= Assignment =
Gather each line of the entries below that includes "computer".
* * * * * * * * *
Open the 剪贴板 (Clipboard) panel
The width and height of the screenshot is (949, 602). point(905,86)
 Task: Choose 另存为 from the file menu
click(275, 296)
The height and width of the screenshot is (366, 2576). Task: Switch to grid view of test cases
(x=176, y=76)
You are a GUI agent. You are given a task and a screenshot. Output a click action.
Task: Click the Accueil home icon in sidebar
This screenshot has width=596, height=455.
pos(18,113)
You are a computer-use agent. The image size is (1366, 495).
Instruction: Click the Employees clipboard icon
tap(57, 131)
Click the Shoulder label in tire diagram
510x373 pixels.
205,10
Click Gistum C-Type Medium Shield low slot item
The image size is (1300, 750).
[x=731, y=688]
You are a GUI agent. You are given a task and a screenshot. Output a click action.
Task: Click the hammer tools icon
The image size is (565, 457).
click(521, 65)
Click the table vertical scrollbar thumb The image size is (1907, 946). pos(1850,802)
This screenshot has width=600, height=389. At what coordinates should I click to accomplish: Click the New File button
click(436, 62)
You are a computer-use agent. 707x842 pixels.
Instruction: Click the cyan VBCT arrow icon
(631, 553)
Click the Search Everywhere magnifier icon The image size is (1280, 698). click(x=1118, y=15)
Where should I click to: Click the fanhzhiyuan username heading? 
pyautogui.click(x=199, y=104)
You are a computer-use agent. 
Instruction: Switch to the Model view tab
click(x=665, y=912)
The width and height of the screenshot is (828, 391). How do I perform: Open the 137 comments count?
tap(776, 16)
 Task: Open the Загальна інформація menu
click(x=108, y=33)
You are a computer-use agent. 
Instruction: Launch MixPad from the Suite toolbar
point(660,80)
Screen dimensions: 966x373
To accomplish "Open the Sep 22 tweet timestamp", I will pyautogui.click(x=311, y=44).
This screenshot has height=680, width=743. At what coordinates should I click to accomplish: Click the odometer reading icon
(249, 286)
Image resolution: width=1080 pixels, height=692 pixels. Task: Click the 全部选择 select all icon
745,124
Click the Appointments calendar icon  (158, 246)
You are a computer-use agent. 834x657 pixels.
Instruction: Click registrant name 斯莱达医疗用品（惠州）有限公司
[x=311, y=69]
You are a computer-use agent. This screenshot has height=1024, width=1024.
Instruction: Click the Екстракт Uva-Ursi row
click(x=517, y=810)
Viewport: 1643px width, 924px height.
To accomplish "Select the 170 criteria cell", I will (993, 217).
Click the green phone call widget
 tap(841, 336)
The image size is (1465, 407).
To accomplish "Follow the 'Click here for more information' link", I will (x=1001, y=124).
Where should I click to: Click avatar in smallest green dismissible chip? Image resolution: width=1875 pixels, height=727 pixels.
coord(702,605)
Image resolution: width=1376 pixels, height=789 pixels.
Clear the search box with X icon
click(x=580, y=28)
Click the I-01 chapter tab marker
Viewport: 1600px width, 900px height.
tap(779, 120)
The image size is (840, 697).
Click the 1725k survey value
* * * * * * * * *
= Answer =
You are a computer-use agent. The image size is (1366, 495).
You are a computer-use agent. 707x842 pixels.
You are a computer-use agent. 
You are a computer-use agent. 
You are a computer-use agent. 834x657 pixels.
You are a computer-use agent. This screenshot has height=1024, width=1024.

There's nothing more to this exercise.